Stored items:
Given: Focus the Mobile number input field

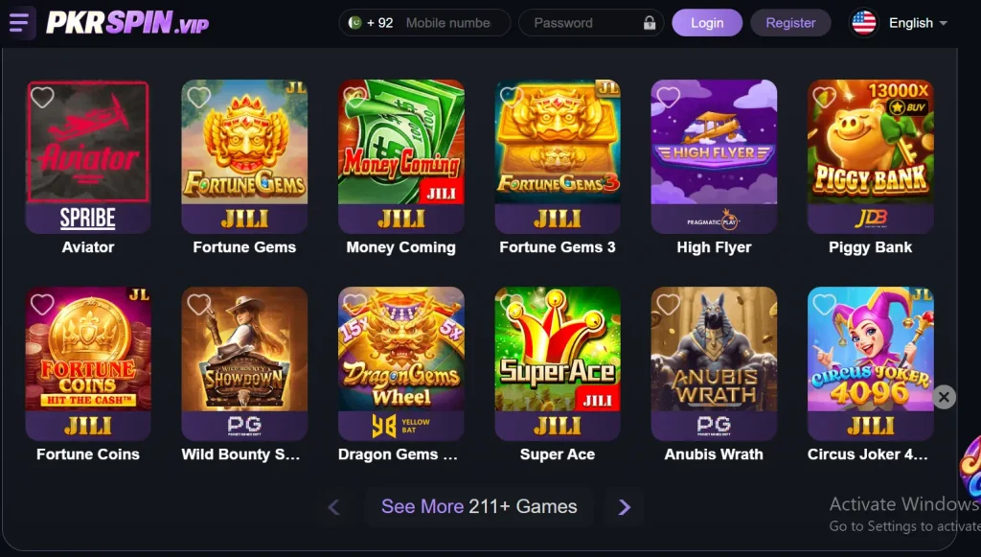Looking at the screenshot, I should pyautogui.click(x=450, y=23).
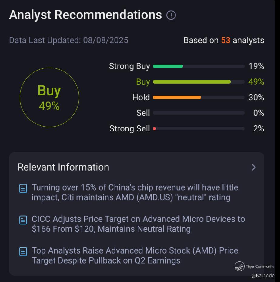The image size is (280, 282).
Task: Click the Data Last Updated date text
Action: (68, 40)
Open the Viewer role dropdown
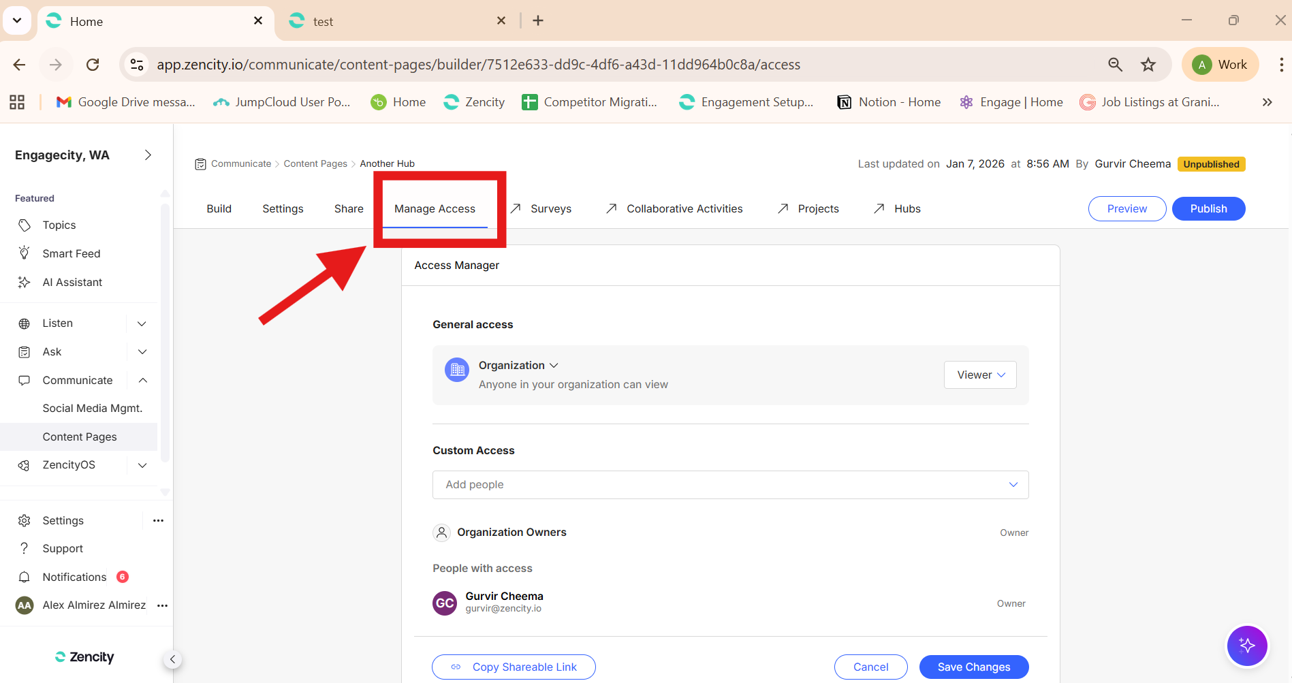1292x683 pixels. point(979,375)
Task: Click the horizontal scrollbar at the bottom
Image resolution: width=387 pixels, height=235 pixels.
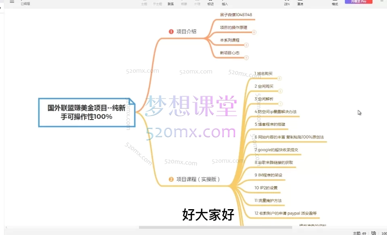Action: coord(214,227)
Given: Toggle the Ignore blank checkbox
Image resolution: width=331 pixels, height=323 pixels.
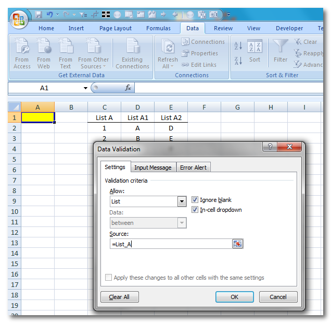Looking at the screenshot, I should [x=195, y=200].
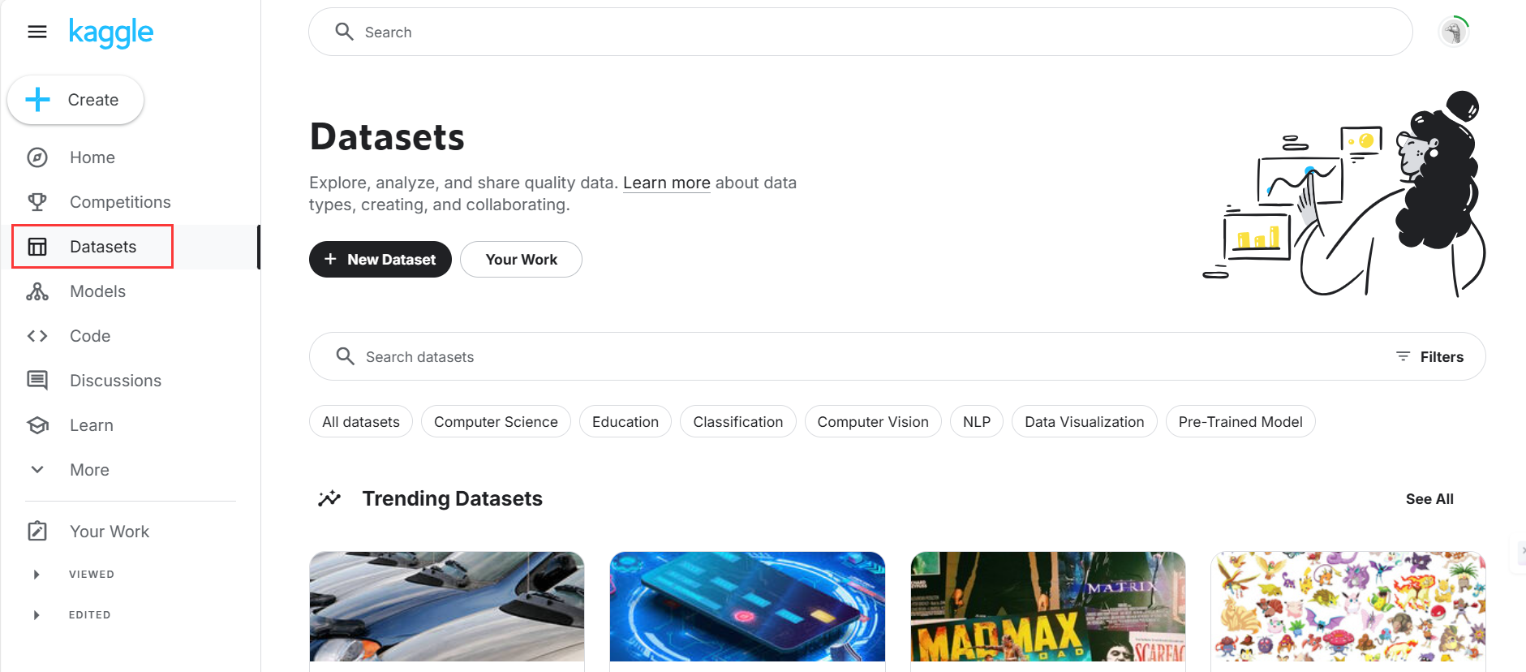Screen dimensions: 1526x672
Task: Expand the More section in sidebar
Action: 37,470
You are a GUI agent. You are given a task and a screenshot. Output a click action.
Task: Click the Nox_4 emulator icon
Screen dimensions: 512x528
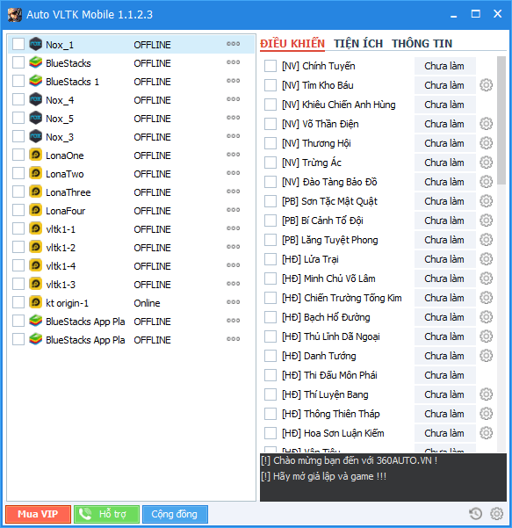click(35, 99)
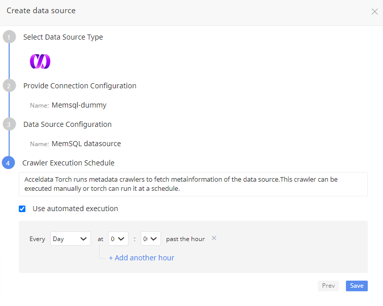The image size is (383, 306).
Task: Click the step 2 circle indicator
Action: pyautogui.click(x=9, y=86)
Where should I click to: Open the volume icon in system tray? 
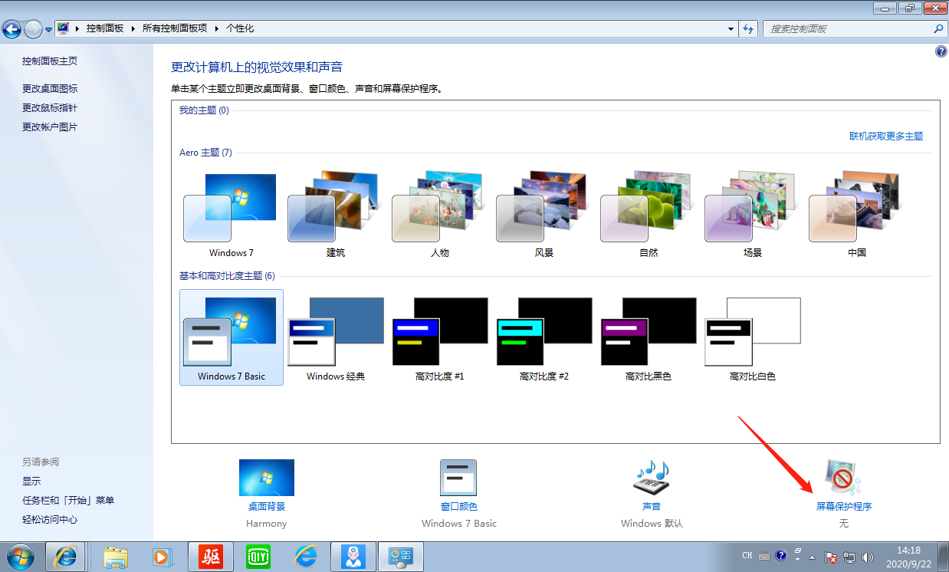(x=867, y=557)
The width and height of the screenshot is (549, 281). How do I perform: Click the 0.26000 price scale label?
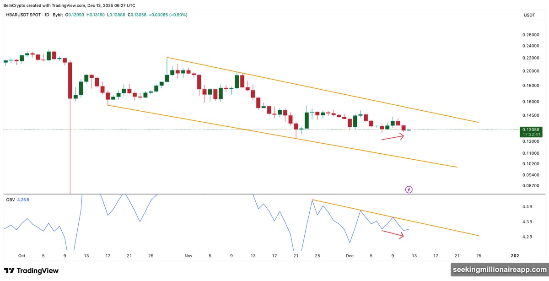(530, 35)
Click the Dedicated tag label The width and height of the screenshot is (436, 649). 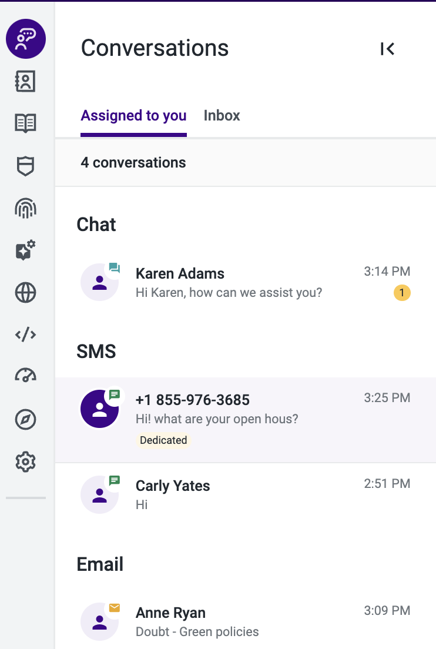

What you will do: Above are the records; return them exactly, minus the pictures.

Answer for the task:
Given: Focus the Mobile number input field

Looking at the screenshot, I should pyautogui.click(x=450, y=23).
The image size is (280, 282).
Task: Click the Data Last Updated date text
Action: (68, 40)
Open the Viewer role dropdown
1292x683 pixels. point(979,375)
Task: Click the horizontal scrollbar at the bottom
Image resolution: width=387 pixels, height=235 pixels.
Action: coord(214,227)
Given: Toggle the Ignore blank checkbox
Image resolution: width=331 pixels, height=323 pixels.
Looking at the screenshot, I should [x=195, y=200].
Screen dimensions: 1526x672
Task: Expand the More section in sidebar
Action: 37,470
You are a GUI agent. You are given a task and a screenshot. Output a click action.
Task: Click the Nox_4 emulator icon
Screen dimensions: 512x528
click(35, 99)
The image size is (383, 306).
Task: Click the step 2 circle indicator
Action: pyautogui.click(x=9, y=86)
Where should I click to: Open the volume icon in system tray? 
(x=867, y=557)
The width and height of the screenshot is (549, 281). How do I perform: Click the 0.26000 price scale label?
(530, 35)
Click the Dedicated tag label The width and height of the screenshot is (436, 649). 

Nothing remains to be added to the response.